Gradient sensitivity

Preliminaries: instantiation and execution of the MDO scenario

Let’s start with the following code lines which instantiate and execute the MDOScenario :

from gemseo.api import create_discipline, create_scenario

formulation = 'MDF'

disciplines = create_discipline(["SobieskiPropulsion", "SobieskiAerodynamics",
                                 "SobieskiMission", "SobieskiStructure"])

scenario = create_scenario(disciplines,
                           formulation=formulation,
                           objective_name="y_4",
                           maximize_objective=True,
                           design_space="design_space.txt")

scenario.set_differentiation_method("user")

algo_options = {'max_iter': 10, 'algo': "SLSQP"}
for constraint in ["g_1","g_2","g_3"]:
    scenario.add_constraint(constraint, 'ineq')

scenario.execute(algo_options)

GradientSensitivity

Description

The GradientSensitivity post processing builds histograms of derivatives of objective and constraints

The plot method considers the derivatives at the last iteration. The iteration can be changed in option. The x- and y- figure sizes can also be modified in option. It is possible either to save the plot, to show the plot or both.

Options

• extension, str - file extension

• figsize_x, int - size of figure in horizontal direction (inches)

• figsize_y, int - size of figure in vertical direction (inches)

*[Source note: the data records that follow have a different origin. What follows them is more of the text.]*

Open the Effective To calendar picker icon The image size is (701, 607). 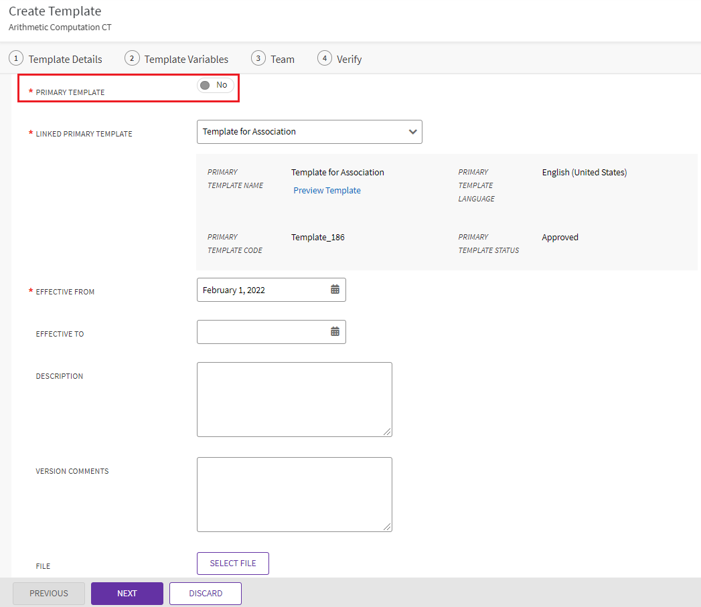tap(335, 332)
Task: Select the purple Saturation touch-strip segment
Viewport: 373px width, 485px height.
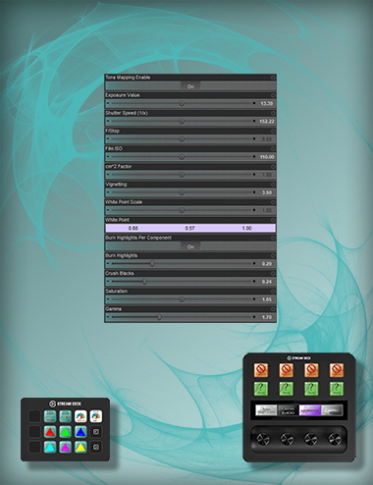Action: pos(310,410)
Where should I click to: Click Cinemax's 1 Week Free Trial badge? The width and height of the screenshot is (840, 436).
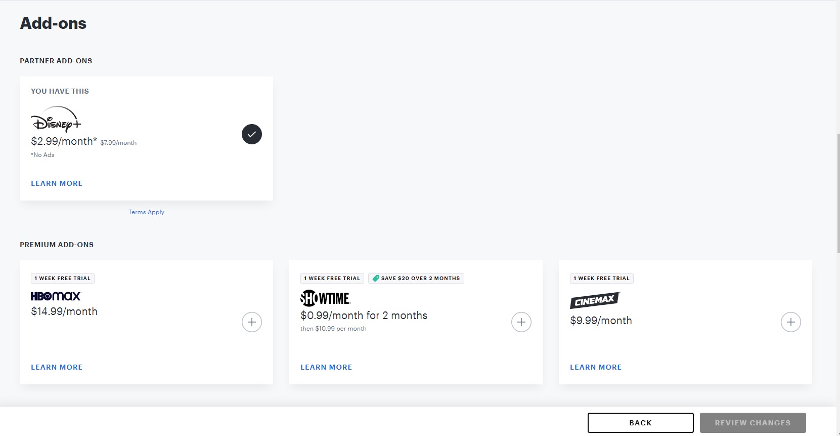(602, 279)
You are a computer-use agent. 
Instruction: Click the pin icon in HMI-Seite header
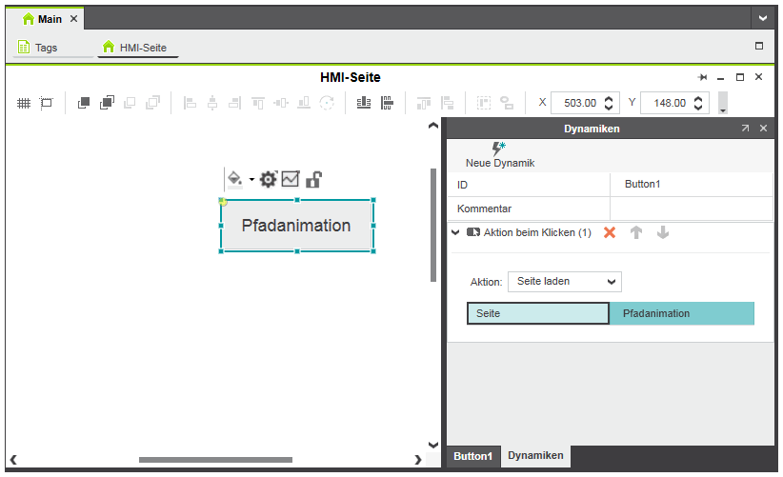pyautogui.click(x=703, y=77)
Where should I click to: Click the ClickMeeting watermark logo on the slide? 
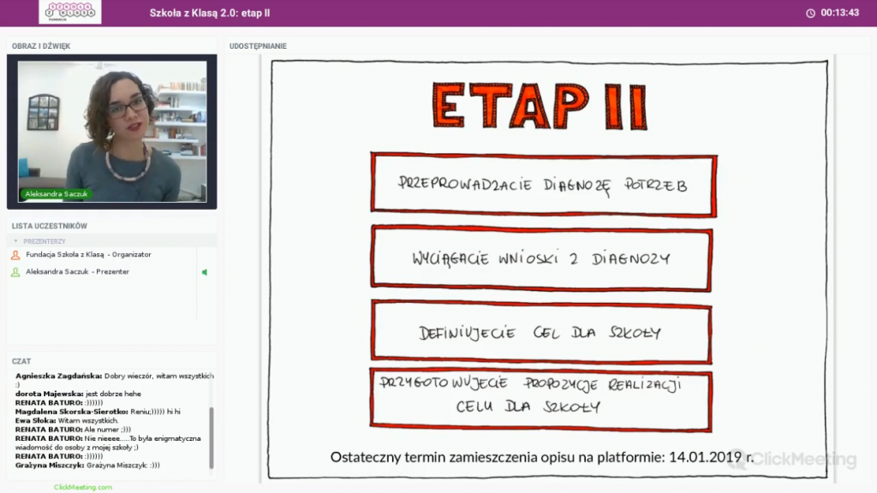coord(791,460)
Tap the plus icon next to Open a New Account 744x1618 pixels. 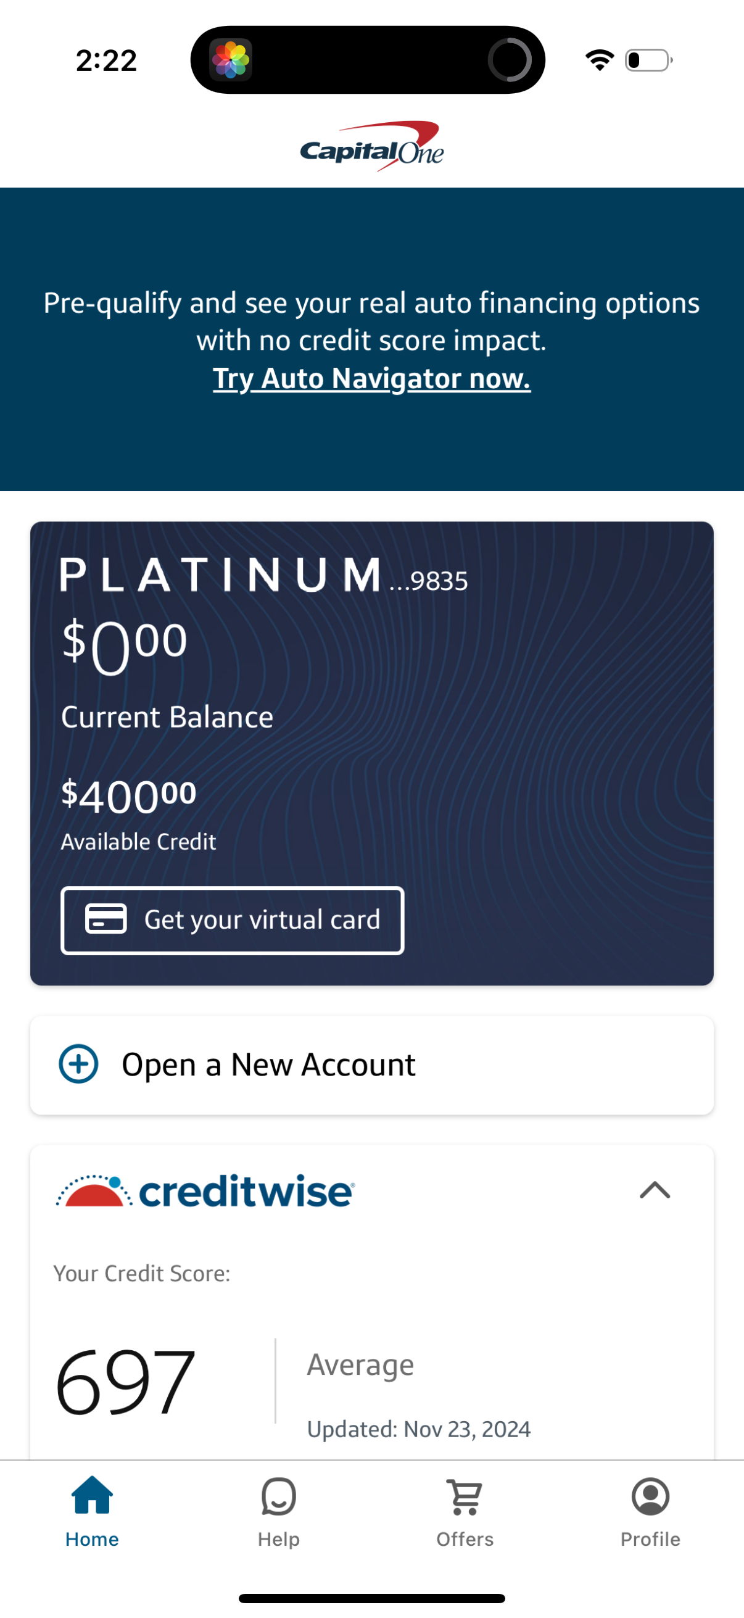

• file_path, str - the base paths of the files to export

• iteration, int - the iteration to plot sensitivities, if negative, use optimum

• save, bool - if True, exports plot to pdf

• show, bool - if True, displays the plot windows

Case of the MDF formulation

To visualize the gradient sensitivity plot of the scenario, we use the execute_post() API method with the keyword "GradientSensitivity" and additional arguments concerning the type of display (file, screen, both):

scenario.post_process(“GradientSensitivity”, save=True, show=False,file_path=“mdf” )

The figure Gradient sensitivity on the Sobieski use case for the MDF formulation shows the total derivatives of the objective and constraints with respect to the design variables: \(\frac{d f}{d x_i}\):

• a large value means that the function is sensitive to the variable,

• a null value means that, at the optimal solution, the function does not depend on the variable,

• a negative value means that the function decreases when the variable is increased.

Gradient sensitivity on the Sobieski use case for the MDF formulation

\(x_0\) (wing-taper ratio) and \(x_2\) (Mach number) appear to be the most important for the gradient of the objective function.

The g_1_0 to g_1_4 are very similar, since they all quantify the stress in various sections. g_1_5 and g_1_6 correspond to the lower and upper bounds of the twist , therefore their sensitivities are opposite. g_2 is a function of only \(x_0\) ; \(x_0\) is the only variable that influences its gradient.